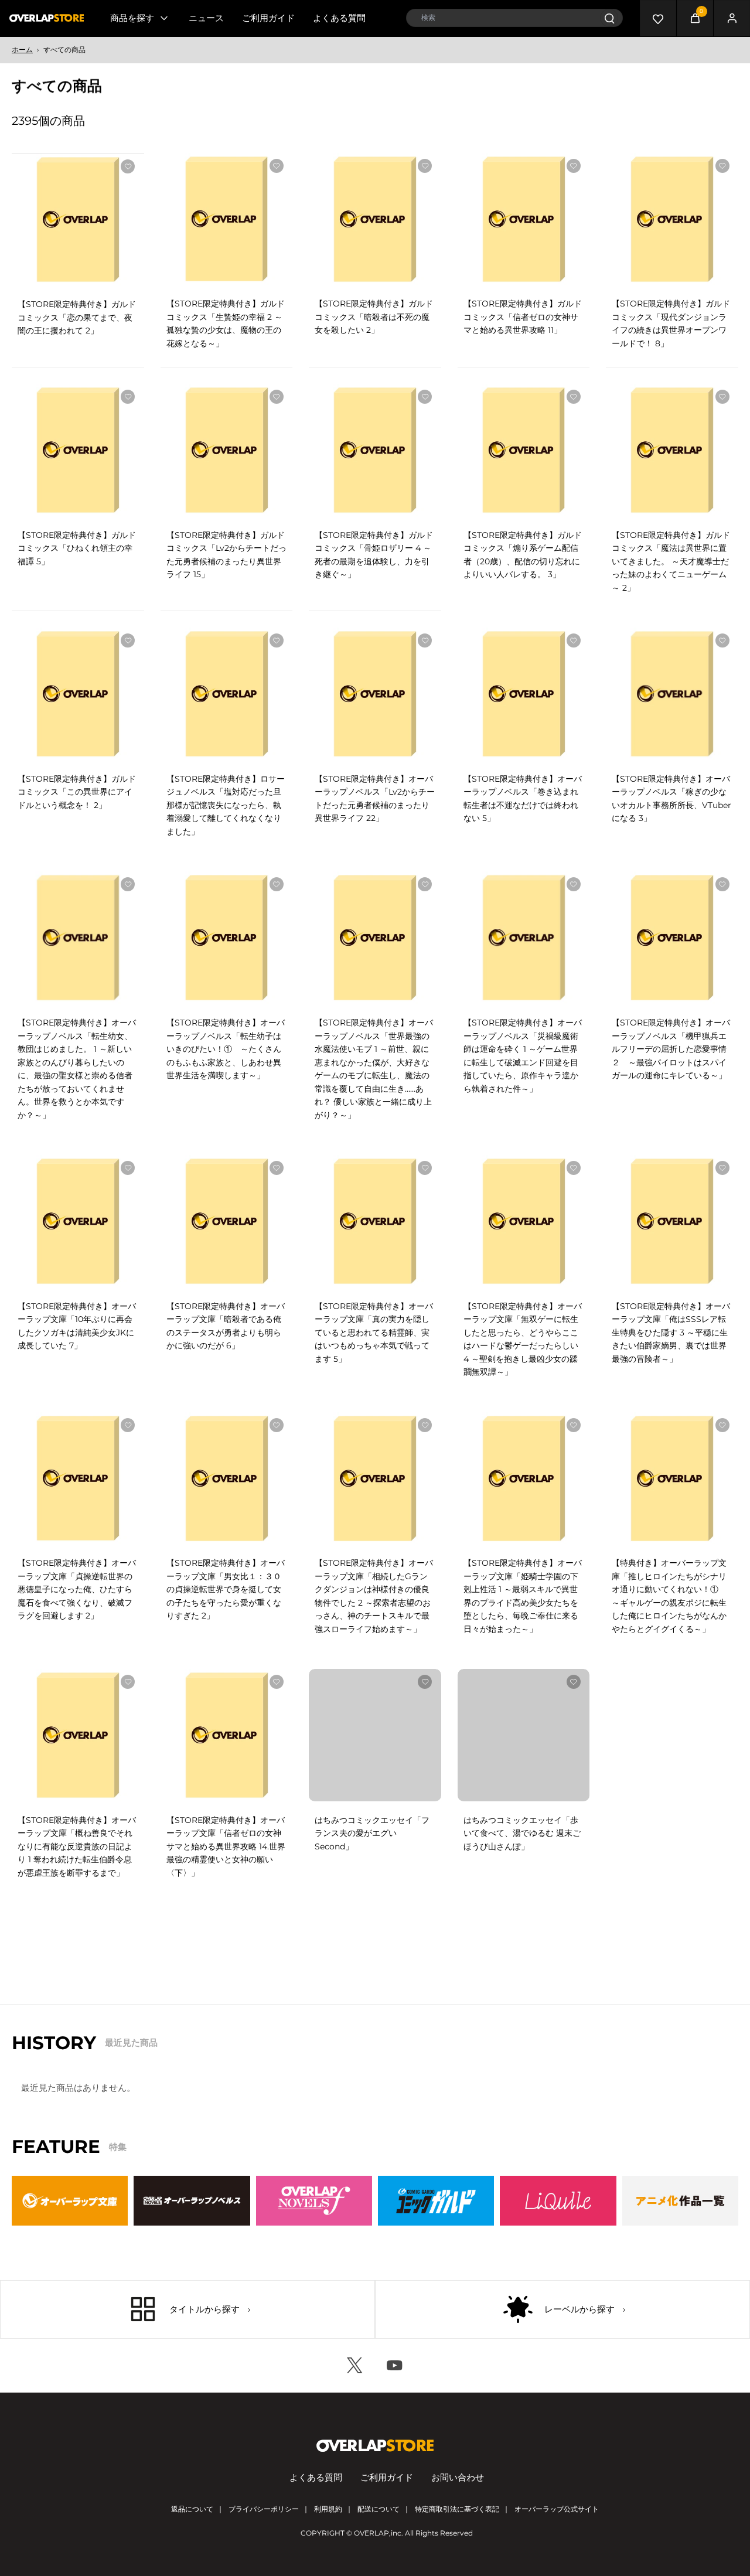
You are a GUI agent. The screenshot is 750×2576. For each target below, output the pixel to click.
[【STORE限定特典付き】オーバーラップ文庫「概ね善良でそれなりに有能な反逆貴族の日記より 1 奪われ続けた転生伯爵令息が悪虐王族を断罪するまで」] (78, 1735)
* * *
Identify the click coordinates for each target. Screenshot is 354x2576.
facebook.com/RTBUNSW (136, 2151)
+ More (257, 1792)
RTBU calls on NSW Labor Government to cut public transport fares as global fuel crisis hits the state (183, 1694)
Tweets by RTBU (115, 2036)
--
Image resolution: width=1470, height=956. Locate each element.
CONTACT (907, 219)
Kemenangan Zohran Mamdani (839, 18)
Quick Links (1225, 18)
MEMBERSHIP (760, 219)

**WORK TO BE COMPLETED**
The required output is the stretch of entries above from the line containing "You are a GUI" through the line containing "奪われ続けた転生伯爵令息が悪虐王族を断罪するまで」] (78, 1735)", reproduced exactly.

**OUTPUT BELOW**
You are a GUI agent. The screenshot is 750×2576. For each target below, output the pixel to click.
[【STORE限定特典付き】オーバーラップ文庫「概ね善良でそれなりに有能な反逆貴族の日記より 1 奪われ続けた転生伯爵令息が悪虐王族を断罪するまで」] (78, 1735)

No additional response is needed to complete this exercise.